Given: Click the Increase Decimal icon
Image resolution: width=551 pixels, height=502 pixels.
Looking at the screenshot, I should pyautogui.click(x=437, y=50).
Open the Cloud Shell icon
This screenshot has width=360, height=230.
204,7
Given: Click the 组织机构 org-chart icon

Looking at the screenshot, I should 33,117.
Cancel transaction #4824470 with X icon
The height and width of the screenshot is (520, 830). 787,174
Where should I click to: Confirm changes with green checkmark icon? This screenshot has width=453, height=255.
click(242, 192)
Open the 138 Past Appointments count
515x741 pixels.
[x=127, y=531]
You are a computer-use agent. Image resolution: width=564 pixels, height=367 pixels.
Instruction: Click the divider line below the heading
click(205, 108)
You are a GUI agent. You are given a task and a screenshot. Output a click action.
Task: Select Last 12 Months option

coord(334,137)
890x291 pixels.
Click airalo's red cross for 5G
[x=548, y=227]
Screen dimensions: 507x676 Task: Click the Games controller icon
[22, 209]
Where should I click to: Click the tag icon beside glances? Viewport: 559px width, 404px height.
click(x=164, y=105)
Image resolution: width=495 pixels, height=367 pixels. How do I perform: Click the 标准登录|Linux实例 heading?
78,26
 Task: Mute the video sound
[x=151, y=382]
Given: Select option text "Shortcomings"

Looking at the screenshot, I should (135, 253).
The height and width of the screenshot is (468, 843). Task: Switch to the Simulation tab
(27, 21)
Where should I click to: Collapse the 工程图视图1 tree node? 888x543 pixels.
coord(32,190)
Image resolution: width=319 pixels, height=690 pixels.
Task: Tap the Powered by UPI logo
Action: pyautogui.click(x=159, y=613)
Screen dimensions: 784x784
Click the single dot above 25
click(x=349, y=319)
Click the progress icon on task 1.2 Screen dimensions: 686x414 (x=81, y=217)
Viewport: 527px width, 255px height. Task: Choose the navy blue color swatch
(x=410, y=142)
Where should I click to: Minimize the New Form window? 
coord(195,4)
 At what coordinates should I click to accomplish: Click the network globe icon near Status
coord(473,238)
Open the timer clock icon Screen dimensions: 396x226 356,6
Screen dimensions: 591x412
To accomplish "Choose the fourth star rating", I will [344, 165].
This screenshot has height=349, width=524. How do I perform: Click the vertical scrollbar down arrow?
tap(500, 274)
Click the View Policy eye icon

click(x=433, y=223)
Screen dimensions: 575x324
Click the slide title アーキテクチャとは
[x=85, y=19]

## PROMPT
Copy out the lines of the data where the string "agent" occurs.

## REPLY
You are a computer-use agent. Image resolution: width=564 pixels, height=367 pixels.
You are a GUI agent. You are given a task and a screenshot. Output a click action.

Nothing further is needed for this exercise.